--- COMPLETE THE FOLLOWING ---
1. Do these statements agree with the extract on the runcitruncated 600-cell? (a) The square faces of the nearest cell are joined to 30 hexagonal prisms. (b) The triangular faces of the nearest cell are joined to 12 truncated tetrahedra. (c) The pentagonal prisms connecting the second-layer rhombicosidodecahedra overlie the truncated tetrahedra of the previous layer. Answer yes or no for each and quote the words of the extract that decide it.
2. According to the extract on the runcitruncated 600-cell, where are the 12 rhombicosidodecahedra of the second layer fitted, and what connects them? Answer in one to three sentences.

*** Opening EXTRACT ***

The pentagonal faces of this nearest cell are joined to 12 pentagonal prisms, as shown in the next image:

Orthogonal
projection of the runcitruncated 600-cell, showing 12 more pentagonal
prisms

The square faces of the nearest cell are joined to 30 hexagonal prisms:

Orthogonal
projection of the runcitruncated 600-cell, showing 30 more hexagonal
prisms

The remaining triangular faces of the nearest cell are joined to 20 truncated tetrahedra:

Orthogonal
projection of the runcitruncated 600-cell, showing 20 more truncated
tetrahedra

Second Layer

The 12 depressions seen in the previous image are where the next layer of 12 rhombicosidodecahedra are fitted:

Orthogonal
projection of the runcitruncated 600-cell, showing 12 more
rhombicosidodecahedra

These rhombicosidodecahedra are connected by a system of pentagonal prisms, which overlie the hexagonal prisms from the previous layer:

Orthogonal
projection of the runcitruncated 600-cell, showing 30 more pentagonal
prisms

There are 30 such pentagonal prisms in total.

*** Closing EXTRACT ***
*** Opening DATASET RECORDS ***

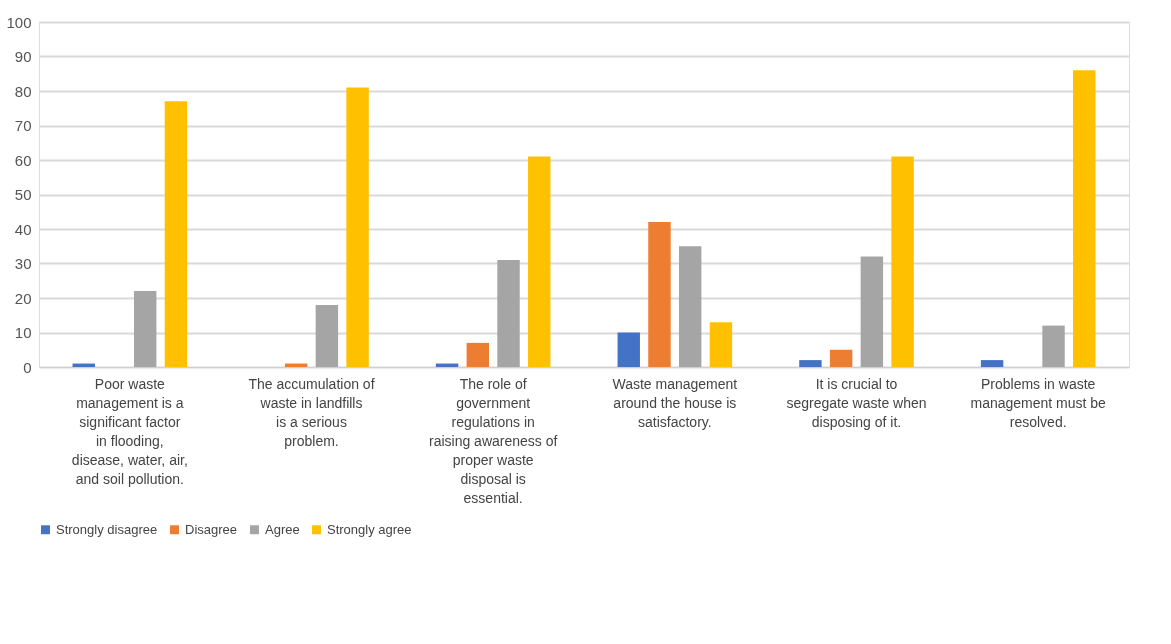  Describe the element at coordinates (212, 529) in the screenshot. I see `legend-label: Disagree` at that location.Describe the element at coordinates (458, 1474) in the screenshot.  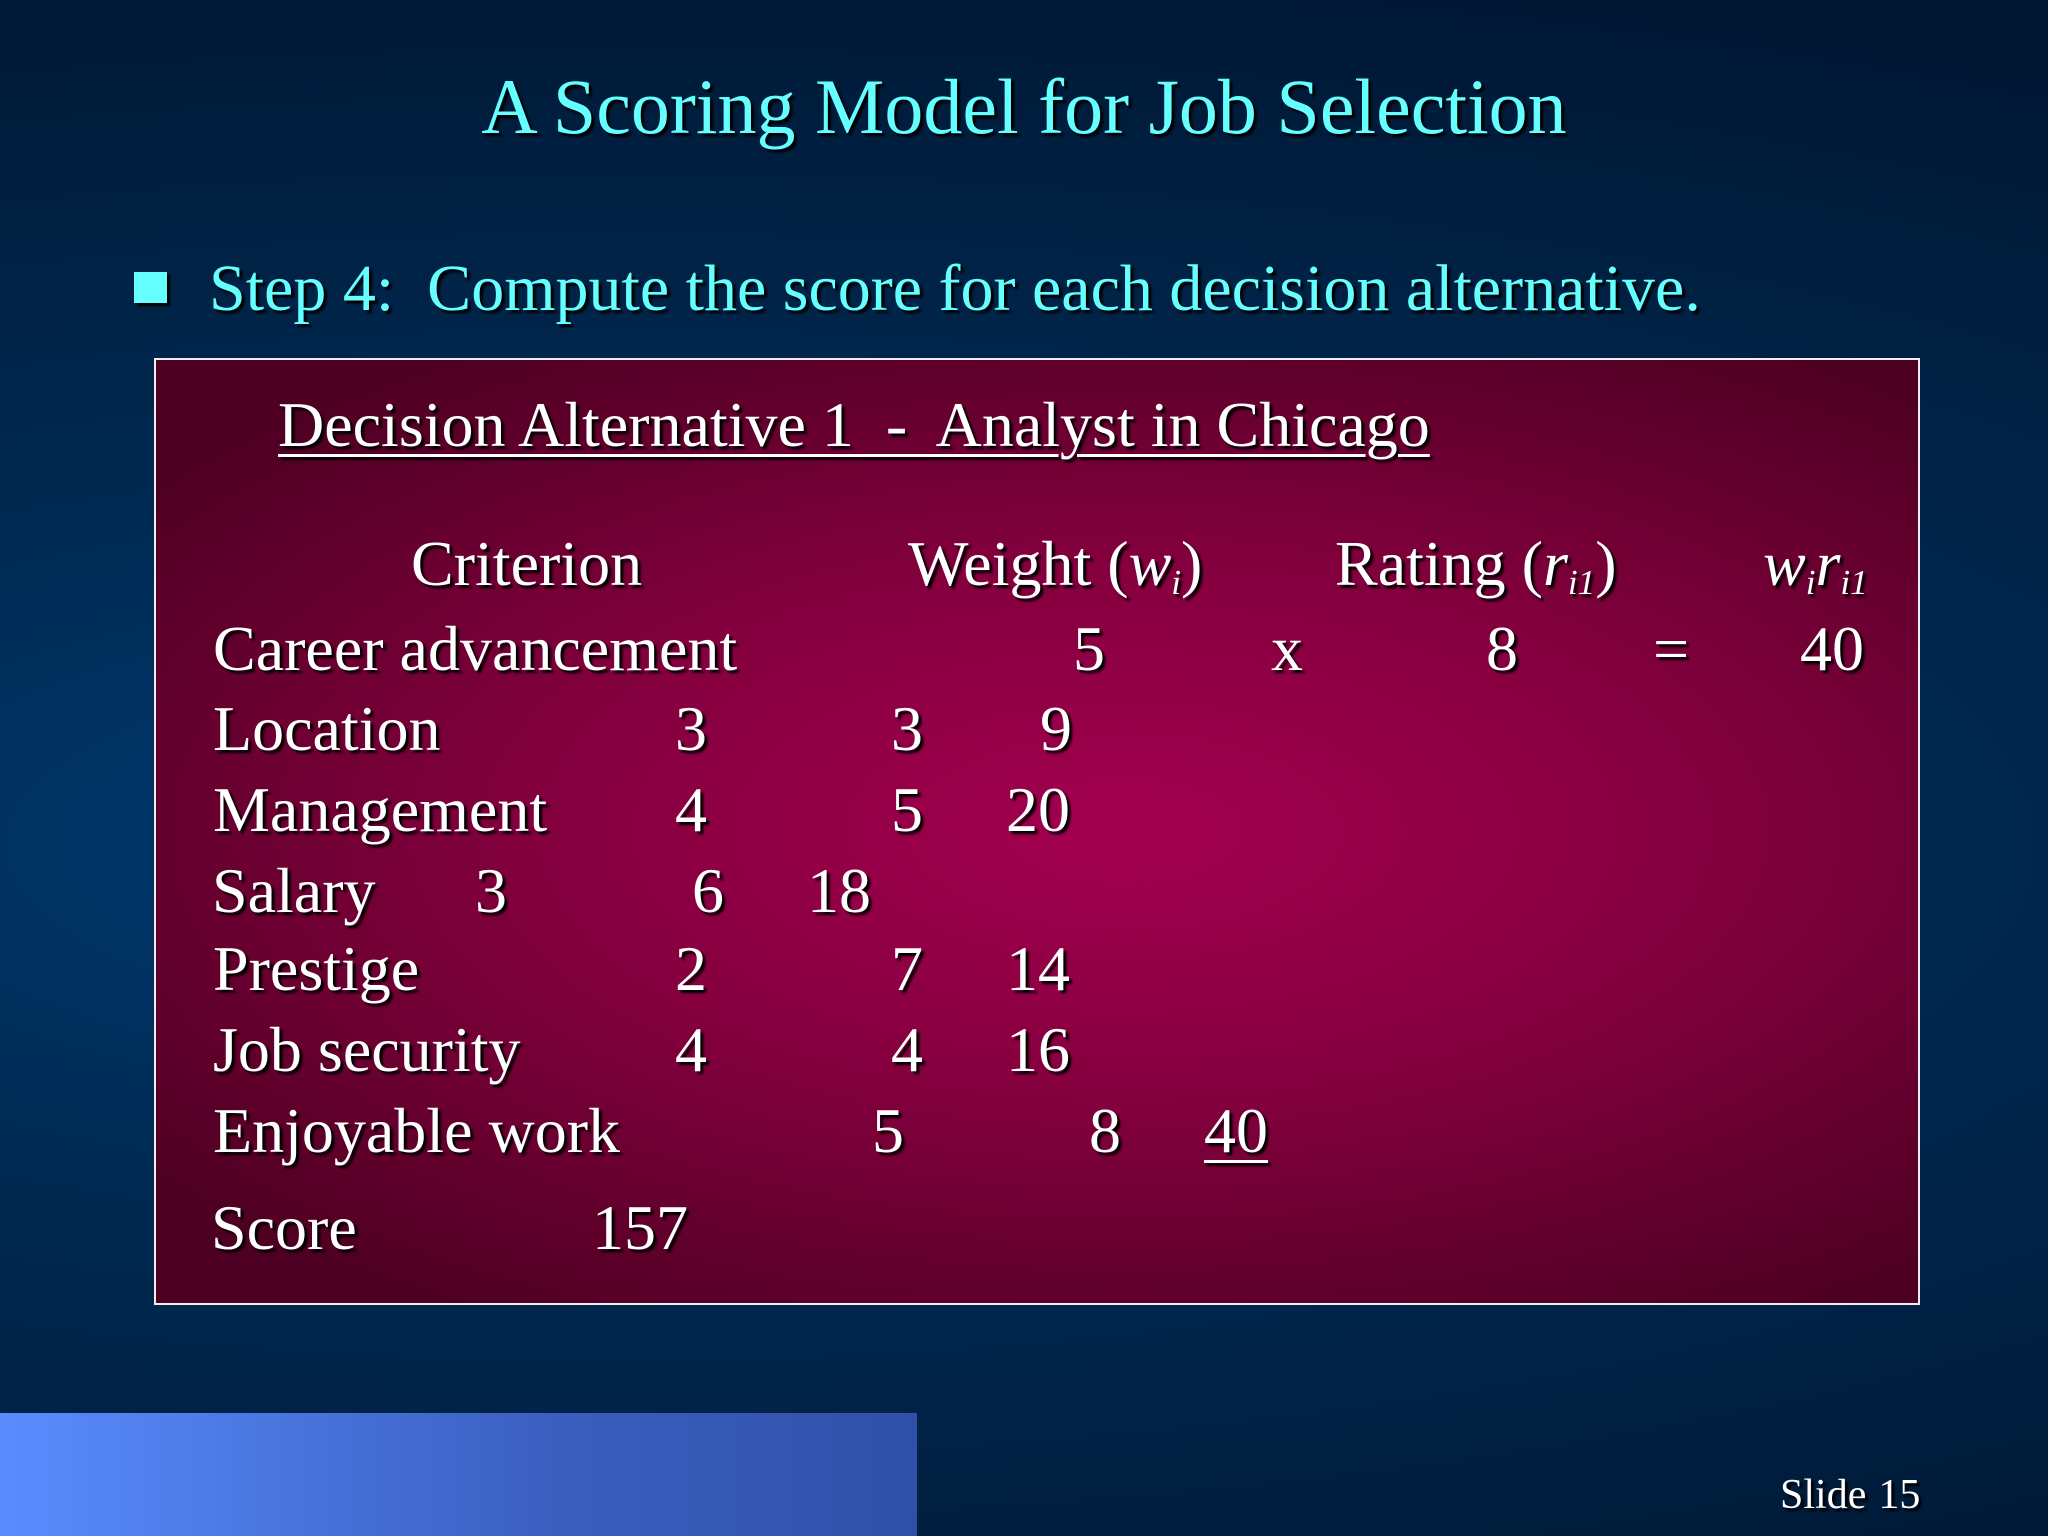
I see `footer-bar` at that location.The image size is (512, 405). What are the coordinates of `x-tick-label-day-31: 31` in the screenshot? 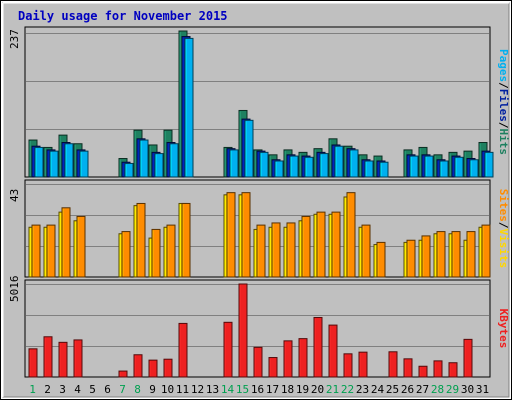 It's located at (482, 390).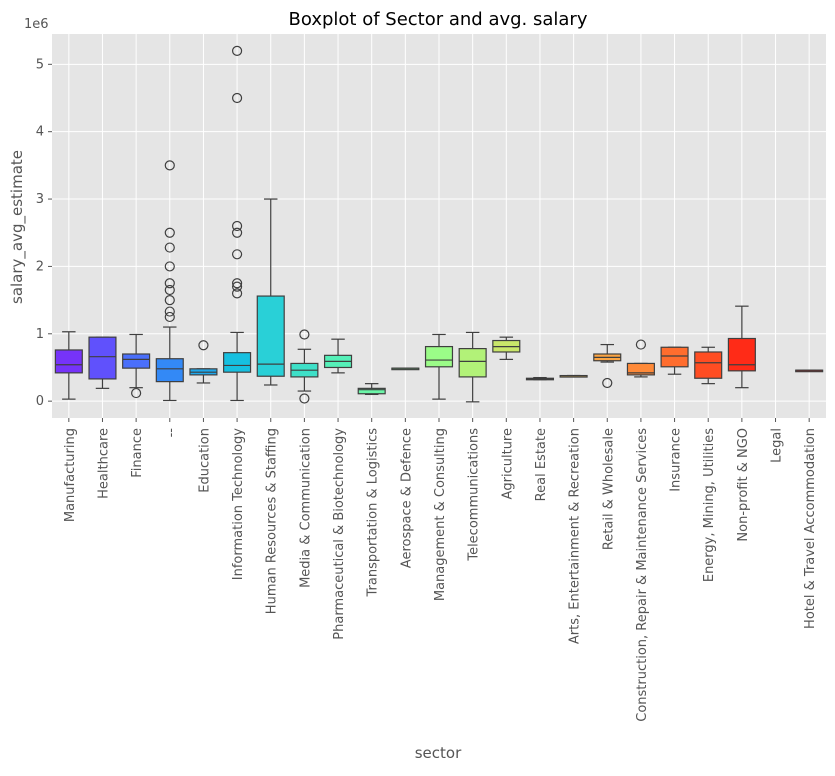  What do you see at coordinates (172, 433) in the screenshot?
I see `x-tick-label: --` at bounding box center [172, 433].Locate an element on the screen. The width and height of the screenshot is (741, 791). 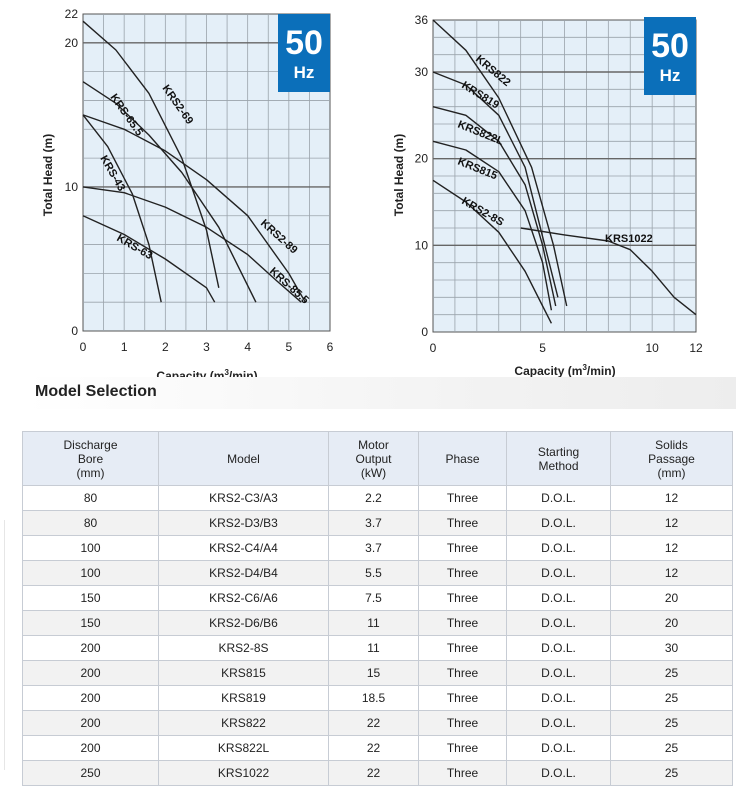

*** Closing DATASET RECORDS ***

--- SOLUTION SET ---
1.
(a) Yes: "The square faces of the nearest cell are joined to 30 hexagonal prisms"
(b) No: "The remaining triangular faces of the nearest cell are joined to 20 truncated tetrahedra"
(c) No: "which overlie the hexagonal prisms from the previous layer"

2. They are fitted into the 12 depressions seen in the image of the first layer. A system of pentagonal prisms connects them, and these prisms overlie the hexagonal prisms from the previous layer. There are 30 such pentagonal prisms in total.